Anfang Februar fand in der evangelischen Akademie in Tutzing eine Tagung statt zum Thema „Freiheit für die Literatur?“ Ein ganzes Wochenende lang wurde dort über die Frage diskutiert, ob die Literaturfreiheit dadurch in Gefahr ist, dass Gerichte Romane verboten haben, die persönlichkeitsrechtlich bedenkliche Anleihen an der Realität aufweisen.

Obwohl der Autor – wohl zu Versachlichung der Debatte – gar nicht erst eingeladen war, standen Maxim Biller und sein Roman Esra in Tutzing im Mittelpunkt. Billers Interessen wurden trotz seiner Abwesenheit mit Verve und Eloquenz vertreten durch seinen Verleger Helge Malchow und den WELT-Redakteur Uwe Wittstock. Beide wiederholten ihre auch schon vor Tutzing wiederholt geäußerten Thesen, dass dieses Buch eine beeindruckende Literatizität aufweise und deshalb das gerichtlich verfügte Verbot unerhört sei, weshalb ja auch Verfassungsbeschwerde gegen das Verbot eingelegt worden sei.

Schützenhilfe bekamen Malchow und Wittstock nun durch den Vortrag des Literaturwissenschaftlers Dr. Michael Ansel. Er attestierte dem Roman eine selbstreflexive Medialität und entdeckte eine den Romanfiguren immanente Poetologie und wies dadurch nach, was im Falle Esra kein Gericht je bestritt, nämlich dass es sich bei „Esra“ – insgesamt gesehen – um Literatur und damit um Kunst im Sinne des Grundgesetzes handle. Spätestens die Bezugnahme des inoffiziellen Haus- und Hofheiligen der Tutzinger Veranstaltung, Thomas Mann, im Roman selbst machte „Esra“ aus Dr. Ansels Sicht vollends zum Kunstwerk und damit für Juristen unangreifbar.
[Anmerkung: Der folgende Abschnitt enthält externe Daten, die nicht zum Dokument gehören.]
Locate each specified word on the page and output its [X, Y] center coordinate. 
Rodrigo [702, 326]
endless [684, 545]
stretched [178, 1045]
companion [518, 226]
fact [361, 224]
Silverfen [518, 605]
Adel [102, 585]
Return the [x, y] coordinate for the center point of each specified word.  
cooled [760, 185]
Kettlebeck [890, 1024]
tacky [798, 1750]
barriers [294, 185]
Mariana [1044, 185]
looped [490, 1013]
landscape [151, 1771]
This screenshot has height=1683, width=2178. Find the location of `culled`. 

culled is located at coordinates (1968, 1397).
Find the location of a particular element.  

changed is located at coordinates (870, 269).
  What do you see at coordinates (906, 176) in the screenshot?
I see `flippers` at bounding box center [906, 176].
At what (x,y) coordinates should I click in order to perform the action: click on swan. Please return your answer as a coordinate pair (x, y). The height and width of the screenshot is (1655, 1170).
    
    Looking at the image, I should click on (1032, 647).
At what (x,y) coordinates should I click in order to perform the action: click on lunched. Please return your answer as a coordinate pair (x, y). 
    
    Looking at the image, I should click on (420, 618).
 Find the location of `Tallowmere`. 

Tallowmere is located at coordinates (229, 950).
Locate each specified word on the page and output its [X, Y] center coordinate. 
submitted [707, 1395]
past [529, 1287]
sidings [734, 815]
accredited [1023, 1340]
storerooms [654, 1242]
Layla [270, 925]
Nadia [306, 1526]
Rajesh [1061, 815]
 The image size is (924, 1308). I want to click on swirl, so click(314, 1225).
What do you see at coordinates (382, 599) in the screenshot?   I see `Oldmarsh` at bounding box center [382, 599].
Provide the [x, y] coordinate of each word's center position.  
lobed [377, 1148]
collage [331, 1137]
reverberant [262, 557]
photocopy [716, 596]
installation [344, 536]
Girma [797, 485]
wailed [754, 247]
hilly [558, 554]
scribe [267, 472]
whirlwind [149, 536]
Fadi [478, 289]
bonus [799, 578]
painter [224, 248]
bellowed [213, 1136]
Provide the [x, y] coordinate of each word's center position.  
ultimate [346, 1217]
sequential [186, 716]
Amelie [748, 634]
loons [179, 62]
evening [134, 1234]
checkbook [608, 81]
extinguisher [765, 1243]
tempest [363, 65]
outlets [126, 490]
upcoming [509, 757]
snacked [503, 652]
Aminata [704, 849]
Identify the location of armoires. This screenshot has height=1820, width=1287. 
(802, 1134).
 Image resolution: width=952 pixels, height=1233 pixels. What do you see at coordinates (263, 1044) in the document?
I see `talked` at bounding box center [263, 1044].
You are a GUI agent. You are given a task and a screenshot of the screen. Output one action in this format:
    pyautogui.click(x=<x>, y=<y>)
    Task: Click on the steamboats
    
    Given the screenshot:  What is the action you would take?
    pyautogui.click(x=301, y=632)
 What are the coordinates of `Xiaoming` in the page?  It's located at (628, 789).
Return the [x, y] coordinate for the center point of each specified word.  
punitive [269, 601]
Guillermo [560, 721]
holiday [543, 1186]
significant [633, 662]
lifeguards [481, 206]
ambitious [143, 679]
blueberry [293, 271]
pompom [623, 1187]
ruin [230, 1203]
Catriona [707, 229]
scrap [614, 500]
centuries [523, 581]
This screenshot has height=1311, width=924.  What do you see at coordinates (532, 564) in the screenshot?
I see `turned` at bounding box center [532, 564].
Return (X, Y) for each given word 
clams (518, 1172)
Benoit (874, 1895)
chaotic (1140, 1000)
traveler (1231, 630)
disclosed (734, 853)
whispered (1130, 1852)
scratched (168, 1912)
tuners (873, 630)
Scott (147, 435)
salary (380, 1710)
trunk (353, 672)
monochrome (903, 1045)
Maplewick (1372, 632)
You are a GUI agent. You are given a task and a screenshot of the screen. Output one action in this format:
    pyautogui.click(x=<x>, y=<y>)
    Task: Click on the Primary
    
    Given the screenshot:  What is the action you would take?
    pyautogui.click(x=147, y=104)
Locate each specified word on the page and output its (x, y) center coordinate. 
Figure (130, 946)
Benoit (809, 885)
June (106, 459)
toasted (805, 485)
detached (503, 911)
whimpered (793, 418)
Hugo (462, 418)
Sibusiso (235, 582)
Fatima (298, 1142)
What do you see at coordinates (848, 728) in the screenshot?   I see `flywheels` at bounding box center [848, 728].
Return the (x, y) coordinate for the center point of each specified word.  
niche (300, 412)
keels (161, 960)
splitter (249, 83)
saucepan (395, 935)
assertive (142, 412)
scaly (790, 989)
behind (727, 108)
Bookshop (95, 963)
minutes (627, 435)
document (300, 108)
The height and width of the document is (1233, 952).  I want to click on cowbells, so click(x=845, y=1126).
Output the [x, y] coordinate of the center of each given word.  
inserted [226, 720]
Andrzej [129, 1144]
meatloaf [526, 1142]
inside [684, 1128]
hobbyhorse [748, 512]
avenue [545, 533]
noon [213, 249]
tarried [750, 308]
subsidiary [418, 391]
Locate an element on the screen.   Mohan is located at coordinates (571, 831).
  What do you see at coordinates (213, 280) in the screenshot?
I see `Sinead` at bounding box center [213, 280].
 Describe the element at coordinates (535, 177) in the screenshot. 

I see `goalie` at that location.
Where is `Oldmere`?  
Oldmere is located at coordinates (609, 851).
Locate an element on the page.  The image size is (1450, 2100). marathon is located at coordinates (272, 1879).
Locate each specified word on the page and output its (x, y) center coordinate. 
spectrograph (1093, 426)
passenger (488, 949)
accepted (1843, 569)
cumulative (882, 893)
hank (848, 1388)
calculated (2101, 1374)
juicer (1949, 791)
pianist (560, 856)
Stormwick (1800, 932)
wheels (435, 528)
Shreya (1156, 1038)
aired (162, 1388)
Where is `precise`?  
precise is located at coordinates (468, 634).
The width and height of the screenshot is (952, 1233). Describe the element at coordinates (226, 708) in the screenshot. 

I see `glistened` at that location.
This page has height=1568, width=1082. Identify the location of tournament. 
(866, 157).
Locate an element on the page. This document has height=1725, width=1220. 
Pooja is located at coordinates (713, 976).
Leider ging Dr. Ansel mit keinem Satz darauf ein, ob die in den Prozessen konkret dargelegten Persönlichkeitsrechtsverletzungen der Freundin Billers und deren Mutter durch die Kunstfreiheit gedeckt sind, ob also in deren zum großen Teil realitätsnahen Schilderungen ausreichende künstlerische Verfremdungen zu erkennen sind. Diese Fragen, und nur diese, hatten sich die befassten Gerichte bei ihrer Abwägung der Persönlichkeitsrechte mit der Kunstfreiheit zu stellen, wobei sie alle nach zugegebenermaßen nicht literaturwissenschaftlich durchgeführter Prüfung zum Ergebnis kamen, dass hier die Anforderungen an das Überwiegen der Kunstfreiheit nicht erfüllt seien, die seit dem „Mephisto-Urteil“ unverändert fragen: Ist das reale Umfeld der betreffenden Personen nicht nur abgebildet sondern künstlerisch hinreichend verfremdet.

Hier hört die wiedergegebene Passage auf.